Caravan site PD cannot trump enforcement notice

A borough council recently won an appeal against a First-tier Tribunal decision on conditions to be attached to a caravan site licence. Roderick Morton looks at the lessons from the ruling.

In Amber Valley BC v Haytop Country Park Ltd [2024] UKUT 237 (LC) a caravan site had permission for up to 60 caravans, nestled in woodland in the buffer zone of a world heritage site. New operators wanted twin-unit caravans, which are not so good at nestling. So they cleared most of the trees and recontoured the site, making it considerably more prominent. The council’s enforcement notice against a material change of use by intensification was dismissed and the inspector confirmed that the twin-unit caravans were within the permission. However, the inspector upheld an enforcement notice against the operational development. Consequently, the majority of the site had to be cleared and returned to its previous condition. A High Court appeal was dismissed. A tree replacement notice also required substantial planting across the site.

When the new owner applied for a transfer of the caravan site licence, the council limited the number of pitches by condition to 3. It said only this small number of twin unit caravans could be accommodated given the requirements of the enforcement notice and the TRN.

On appeal, the First Tier Tribunal (which handles site licence appeals) increased the number to 18. This was the number that could fit within the trees required by the TRN. But it ignored the requirements of the enforcement notice because the FTT said that compliance with that notice was not part of its remit.  The council appealed. 

The council argued that the effect of the increase was to legitimise development which was prohibited by the enforcement notice. It was also effectively a new challenge to the enforcement notice, something which is prohibited by s285 TCPA 1990.

The site owner argued that such planning matters were outside the scope of what the site licence decision maker could take into account in deciding the caravan site licence. 

As a reminder, a caravan site licence can only be issued where a site has planning permission, either express or from the GPDO. Once a site licence is granted, work required under the licence is PD. As a rule, conditions cannot be imposed on a site licence for purely planning purposes; the legislative regimes are different with site licences focusing on public health, traffic and amenity – this is from the Babbage case [1]. There is also case law warning against duplication of regulatory controls. But it is also relevant that a permission granted after an enforcement notice (including one under the GPDO) overrides the notice (s180 TCPA 1990).

The court noted that the effect of the FTT’s decision was that the permission granted by the GPDO would override the enforcement notice. This did not appear to have been considered by the FTT and that was an error of law. 

The court also accepted that there was force in the council’s view that the appeal was effectively a challenge to the enforcement notice, something which is prohibited by s285 TCPA 1990.

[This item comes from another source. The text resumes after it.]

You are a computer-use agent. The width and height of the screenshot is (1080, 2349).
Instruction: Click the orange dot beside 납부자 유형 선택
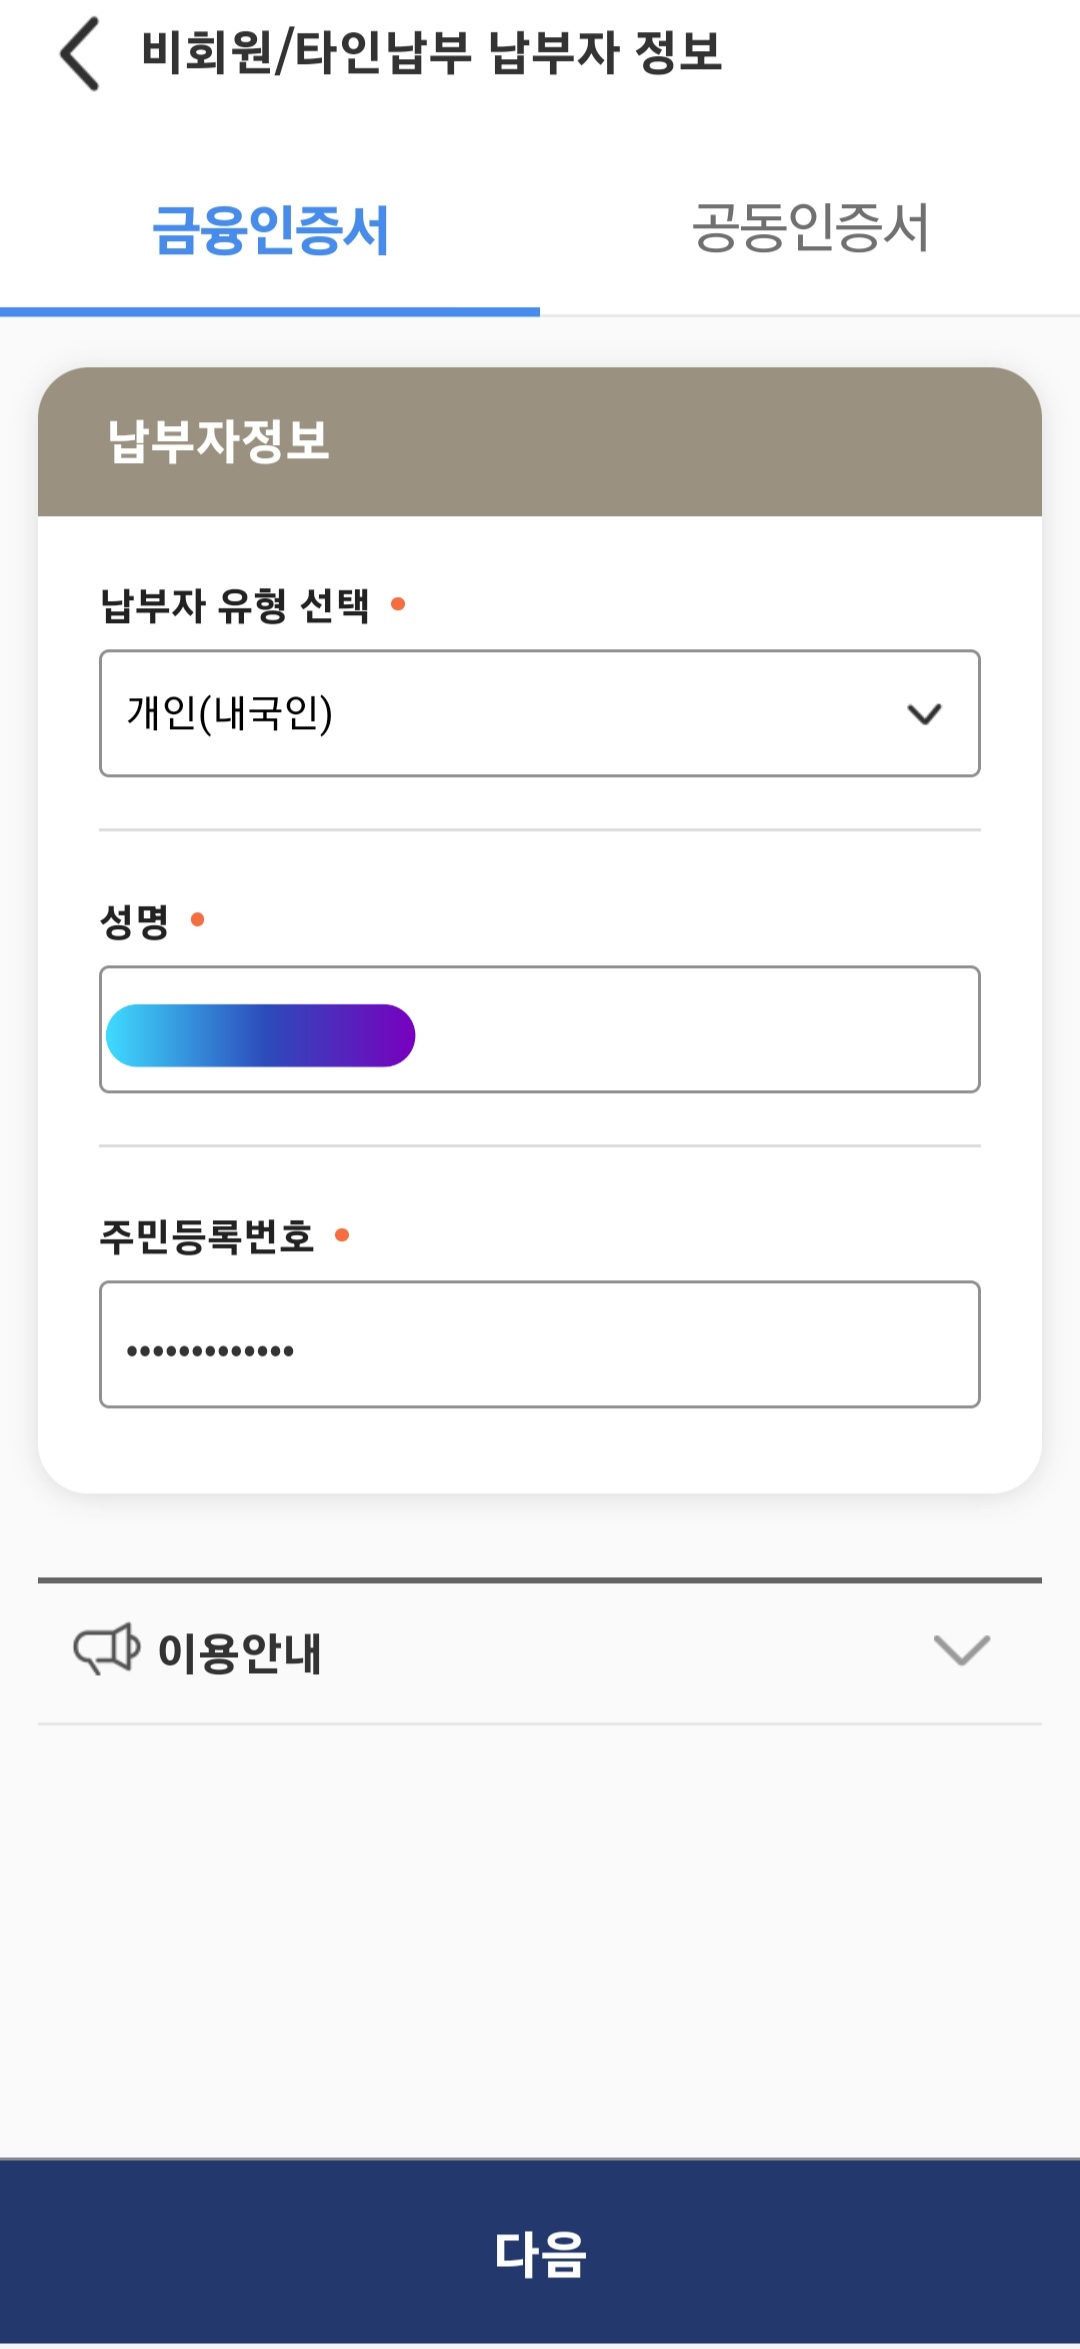398,604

Fundamentally, the court said, the site needed planning permission before the site licence could be granted. The permission issues needed to be resolved (by compliance with the enforcement notice and a reassessment to see what could then be accommodated with, if necessary, a new permission) and a “planning baseline” established before the site licence could be issued. 

The court noted that the site owner was the author of its own misfortune. It could have sought planning permission for the operational development and tree felling but it did not. It had now gained a substantial advantage by proceeding without permission and that should not, said the court, be allowed in principle. 

This case is helpful, as far as it goes, when dealing with caravan sites on which there is an existing enforcement notice. Sadly, those are relatively few. It can be difficult for councils to establish that changes to caravan sites are truly material changes of use, as this council found. For that reason, where site owners exceed their permission, councils will typically ask for applications rather than taking immediate enforcement action.  The process then drags and Babbage continues to apply in the meantime, enabling extensions of site licences. This case will do nothing for situations where something on the site is merely in breach of planning control and not yet enforced against. But where there is an enforcement notice, this case makes clear that the site licencing process cannot be used to invoke PD to defeat that notice.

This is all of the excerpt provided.